- [Material provided]
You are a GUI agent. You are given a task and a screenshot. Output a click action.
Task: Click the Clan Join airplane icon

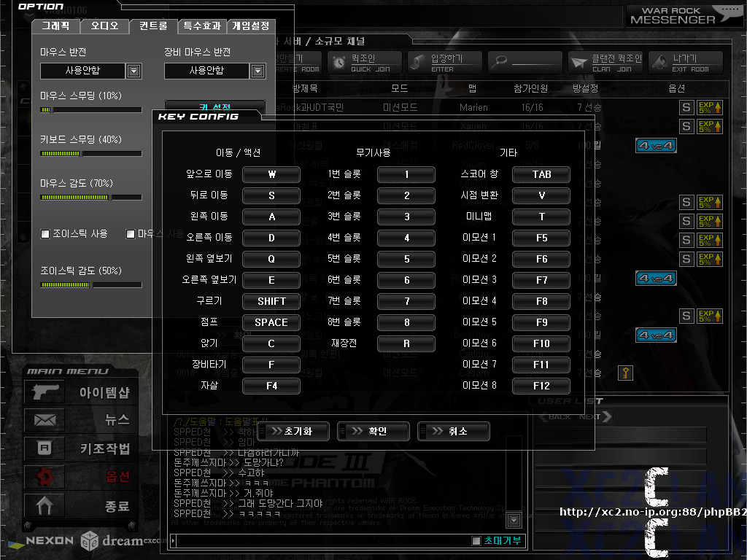pyautogui.click(x=579, y=63)
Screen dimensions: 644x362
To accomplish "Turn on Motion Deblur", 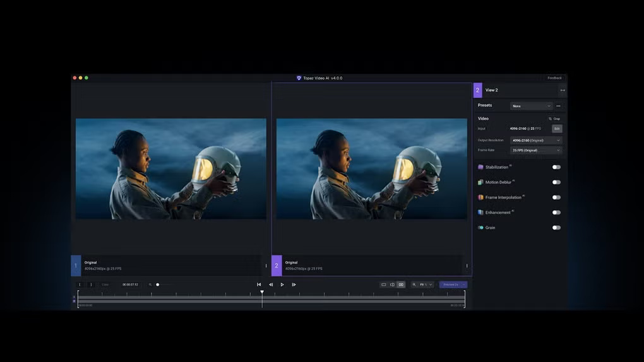I will click(x=556, y=182).
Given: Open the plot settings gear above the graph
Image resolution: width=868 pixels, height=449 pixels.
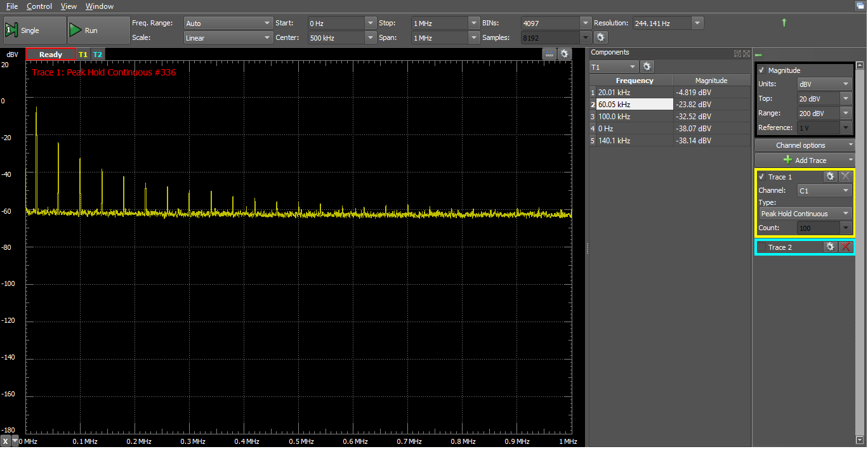Looking at the screenshot, I should 565,54.
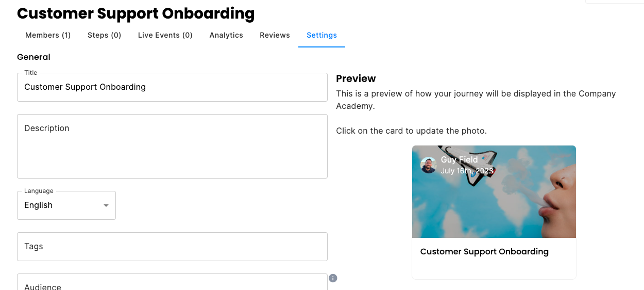View the Reviews tab

(275, 35)
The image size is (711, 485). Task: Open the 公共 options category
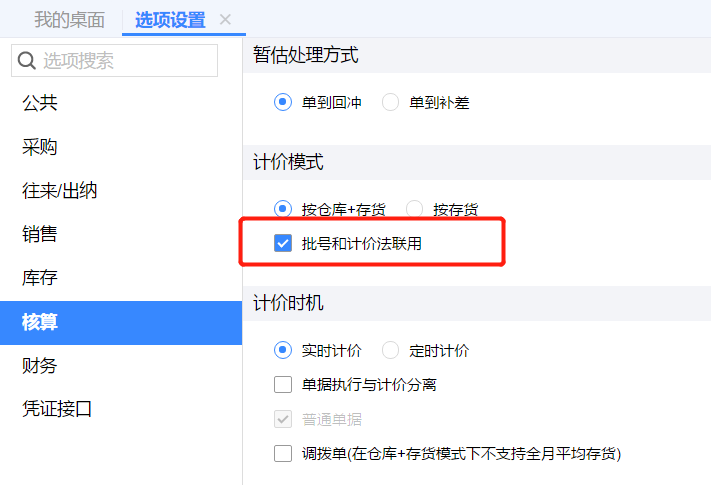(40, 102)
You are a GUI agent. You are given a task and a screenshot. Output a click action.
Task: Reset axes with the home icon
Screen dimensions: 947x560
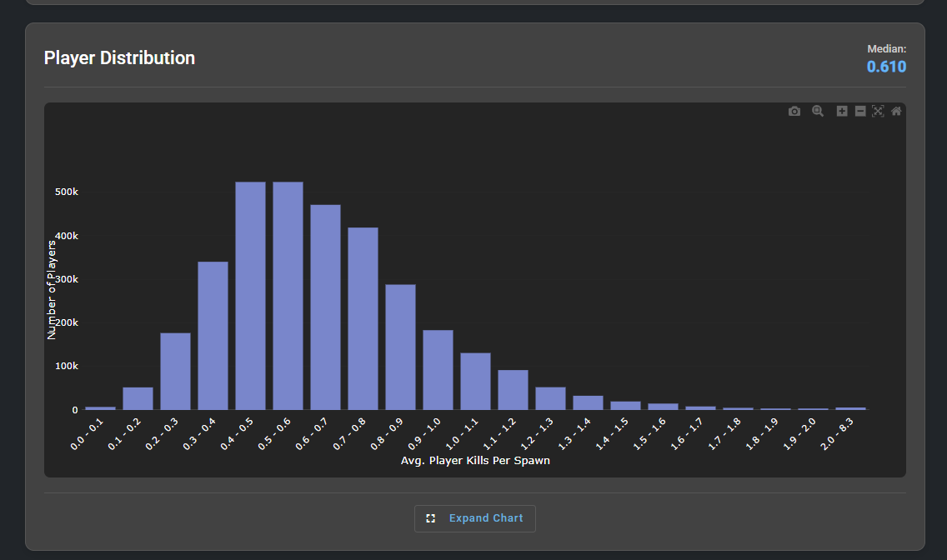tap(896, 112)
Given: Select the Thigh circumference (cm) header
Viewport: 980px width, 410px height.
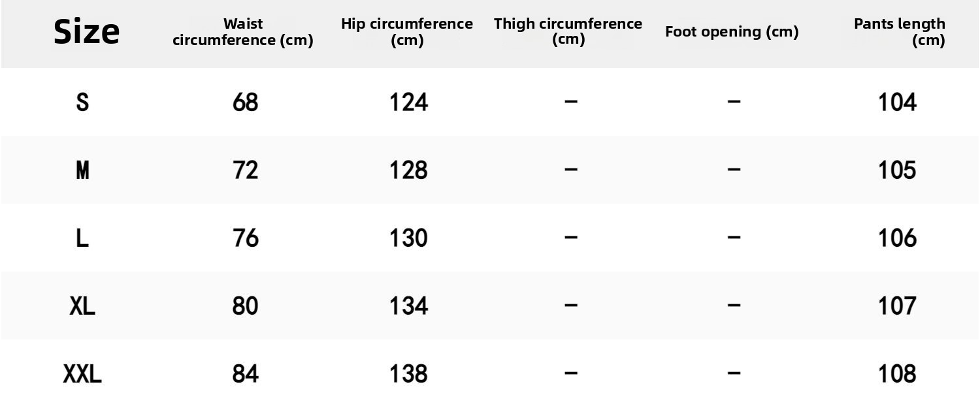Looking at the screenshot, I should pos(568,31).
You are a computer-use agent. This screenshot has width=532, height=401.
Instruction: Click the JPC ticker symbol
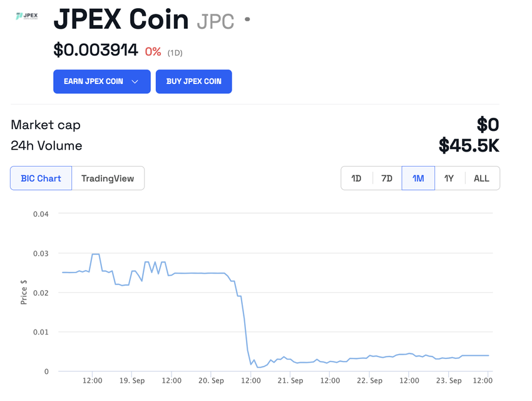pyautogui.click(x=215, y=19)
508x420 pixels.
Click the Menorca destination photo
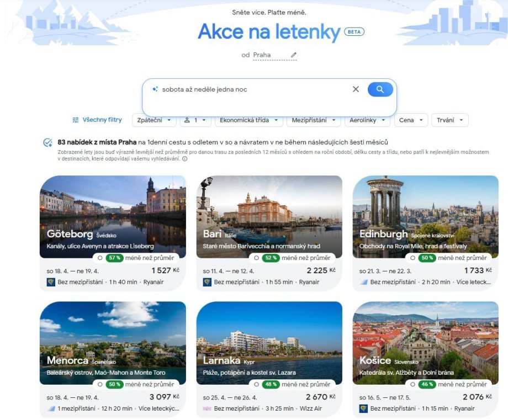click(113, 343)
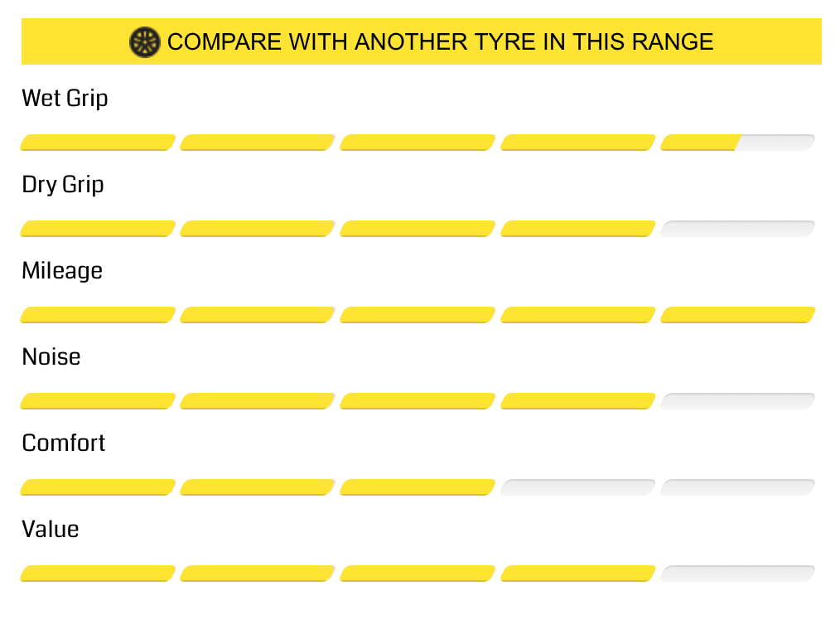Click the first Value rating segment
Screen dimensions: 840x620
[x=98, y=574]
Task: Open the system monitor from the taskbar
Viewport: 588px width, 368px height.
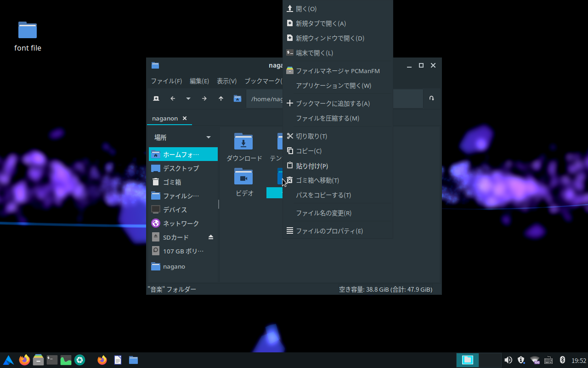Action: (66, 360)
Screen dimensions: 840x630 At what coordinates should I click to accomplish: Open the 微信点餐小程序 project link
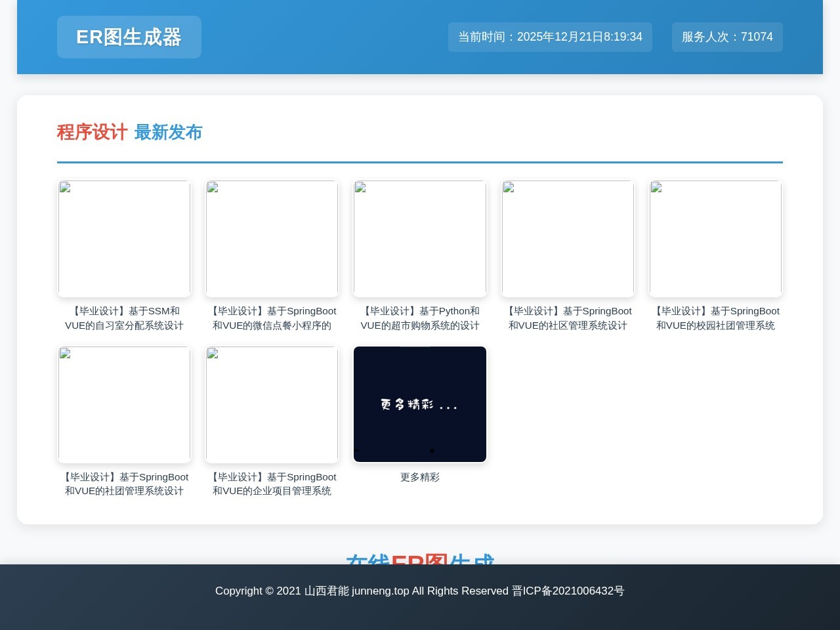pos(272,318)
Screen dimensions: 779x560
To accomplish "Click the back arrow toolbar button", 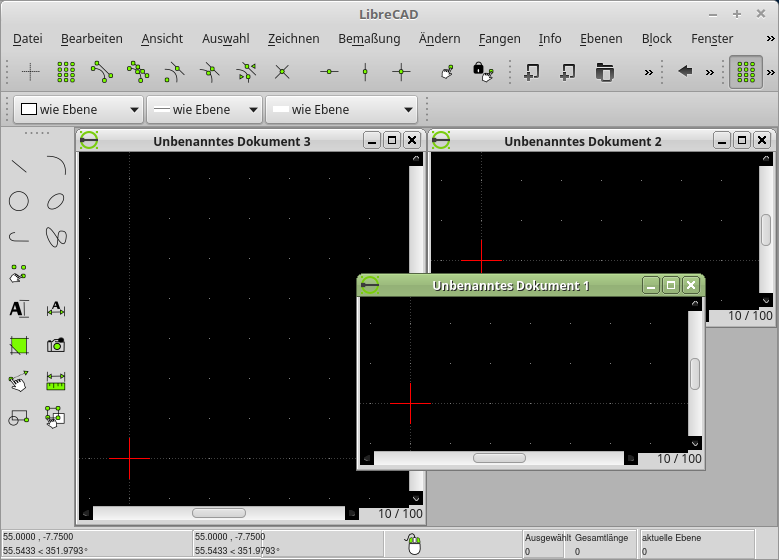I will (x=685, y=72).
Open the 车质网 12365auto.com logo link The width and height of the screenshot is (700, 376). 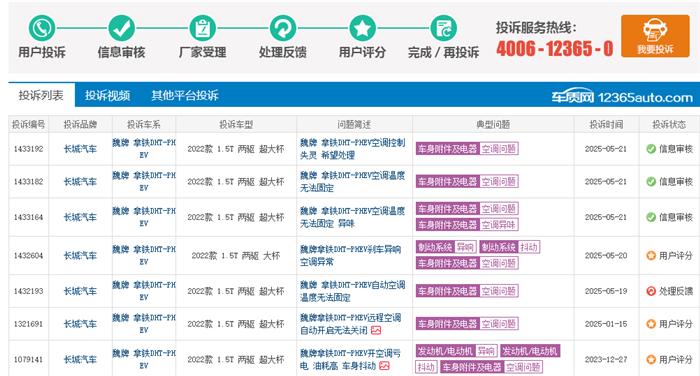[621, 96]

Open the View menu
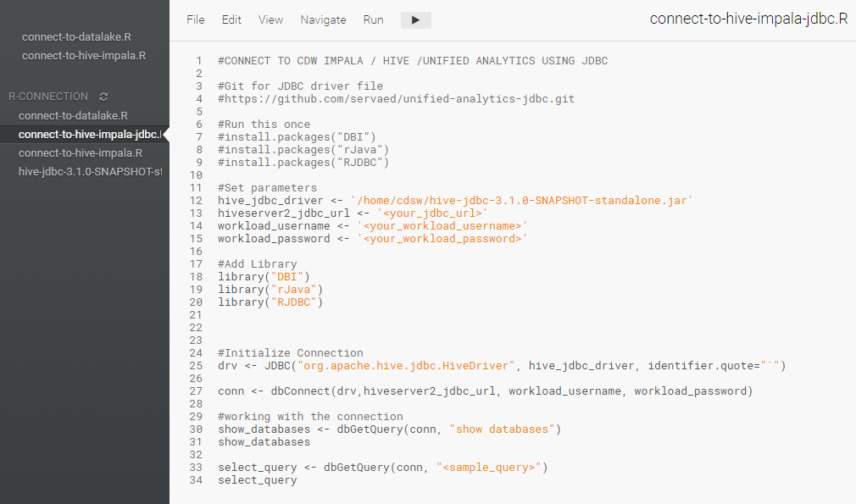tap(270, 19)
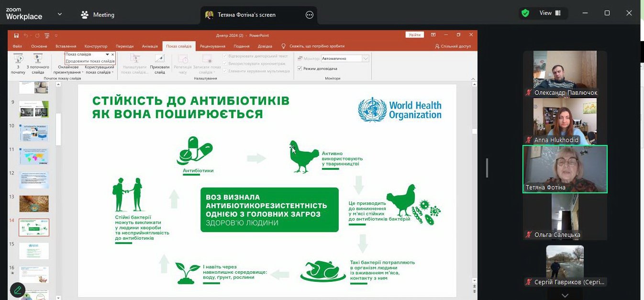644x300 pixels.
Task: Click the Увійти sign-in button
Action: [x=414, y=35]
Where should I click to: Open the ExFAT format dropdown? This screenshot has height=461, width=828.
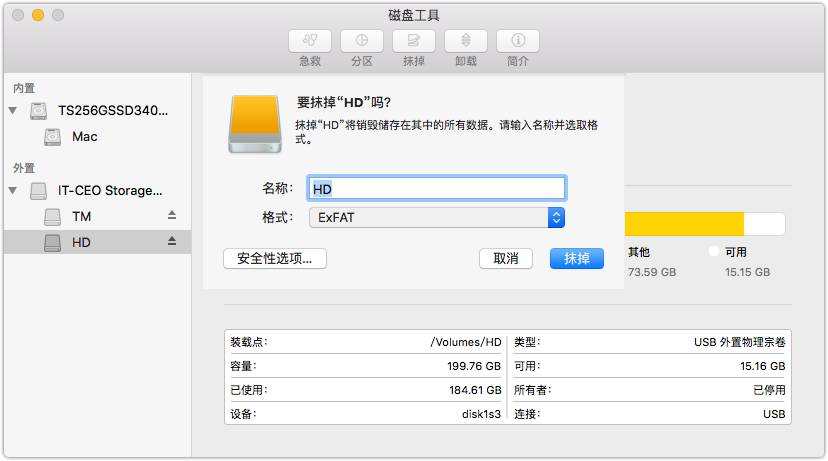437,217
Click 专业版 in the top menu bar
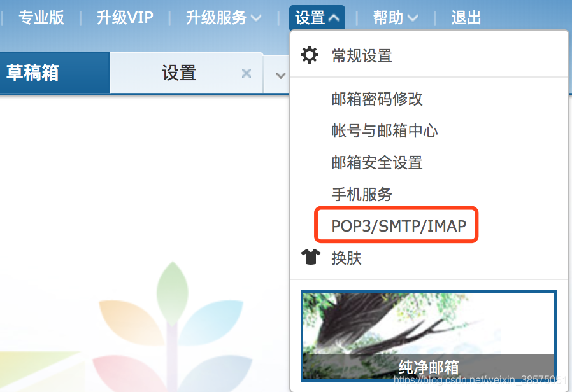 click(x=41, y=17)
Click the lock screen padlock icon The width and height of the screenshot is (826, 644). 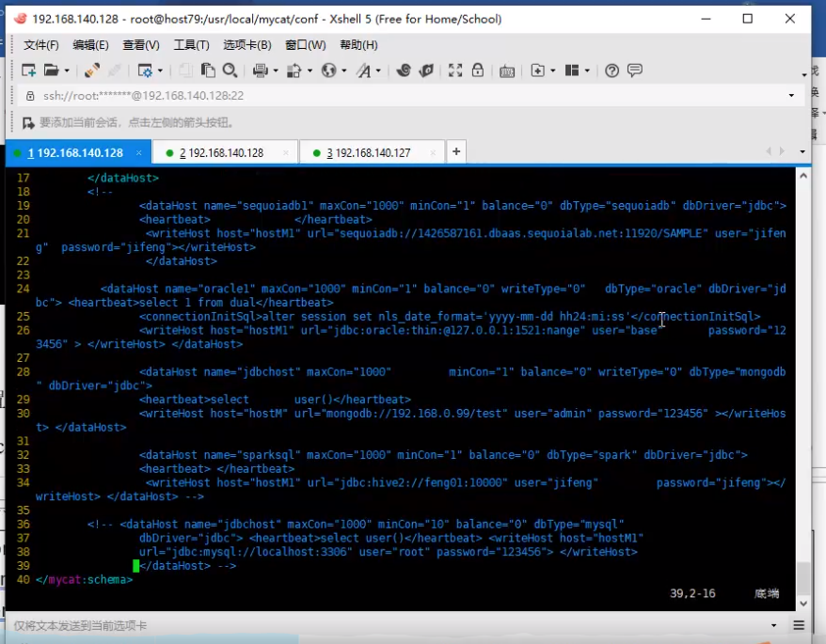tap(478, 70)
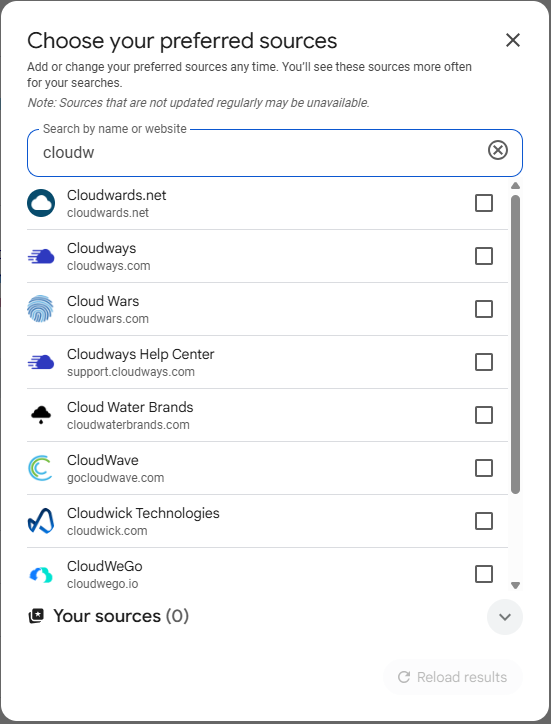Select the Cloudways Help Center checkbox
The width and height of the screenshot is (551, 724).
click(x=484, y=362)
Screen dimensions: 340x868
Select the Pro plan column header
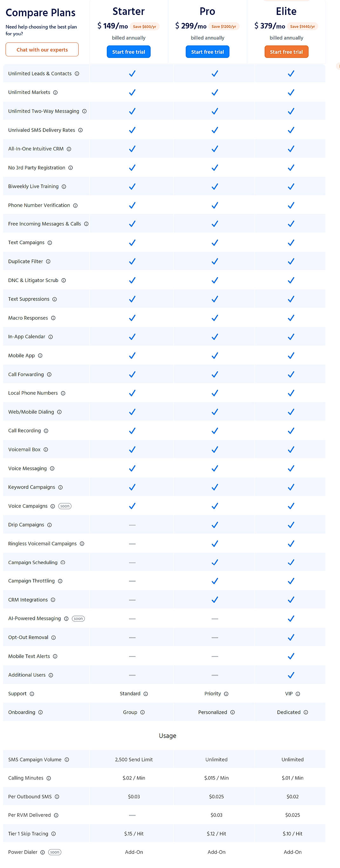207,11
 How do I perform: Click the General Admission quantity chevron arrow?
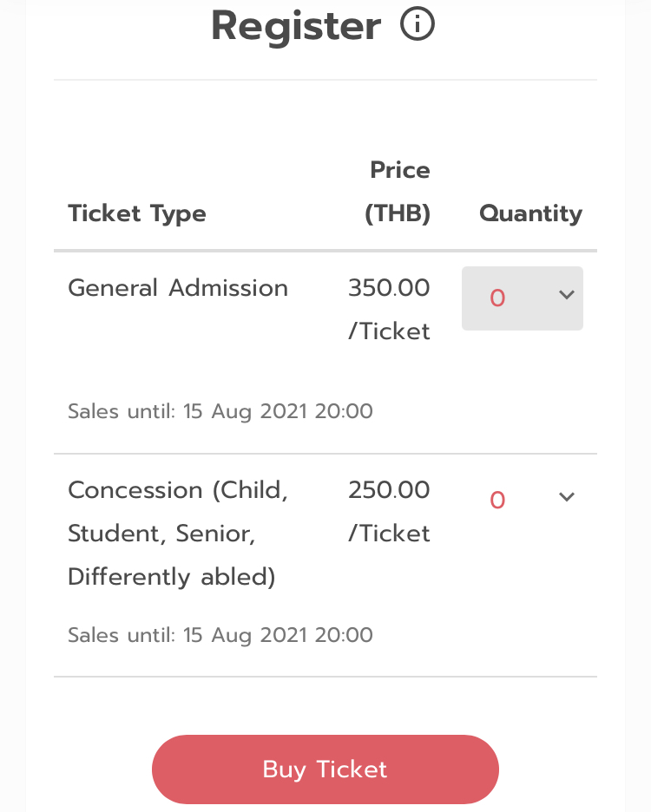tap(567, 295)
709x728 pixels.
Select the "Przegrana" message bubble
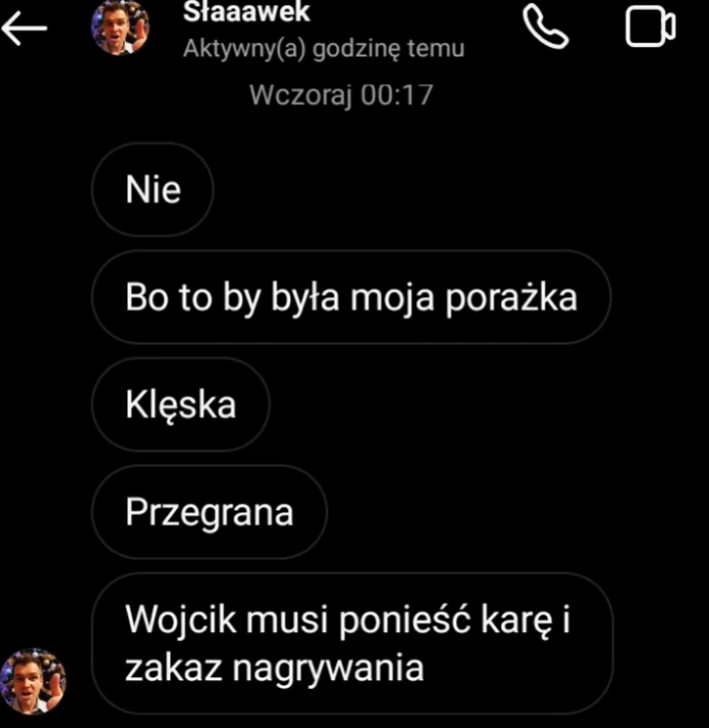click(209, 512)
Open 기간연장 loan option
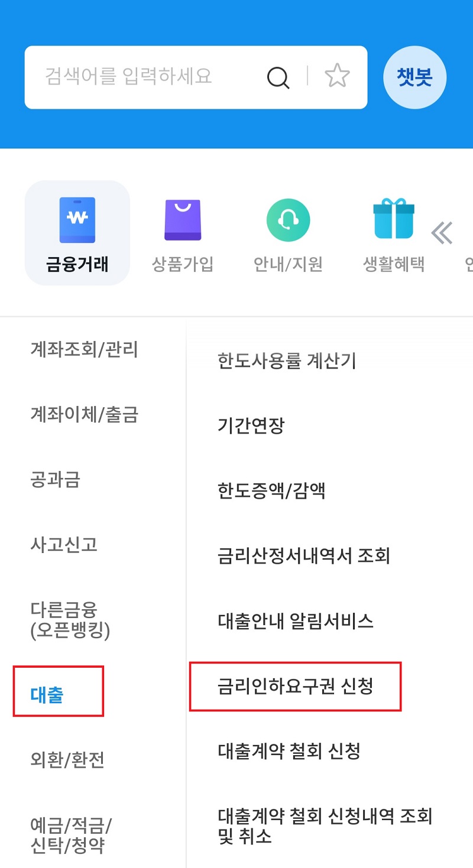473x868 pixels. point(251,425)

- [Task statement] Your answer must be the lines above from the one holding "Instruction: Click the JPC ticker symbol" up to and including the one holding "Task: Open the system", exact and with no pictures.

- [Problem solution]
Instruction: Click the JPC ticker symbol
pyautogui.click(x=215, y=19)
508x420 pixels.
Click the Menorca destination photo
click(113, 343)
Click the first Value rating segment
Screen dimensions: 840x620
[x=98, y=574]
Task: Open the system monitor from the taskbar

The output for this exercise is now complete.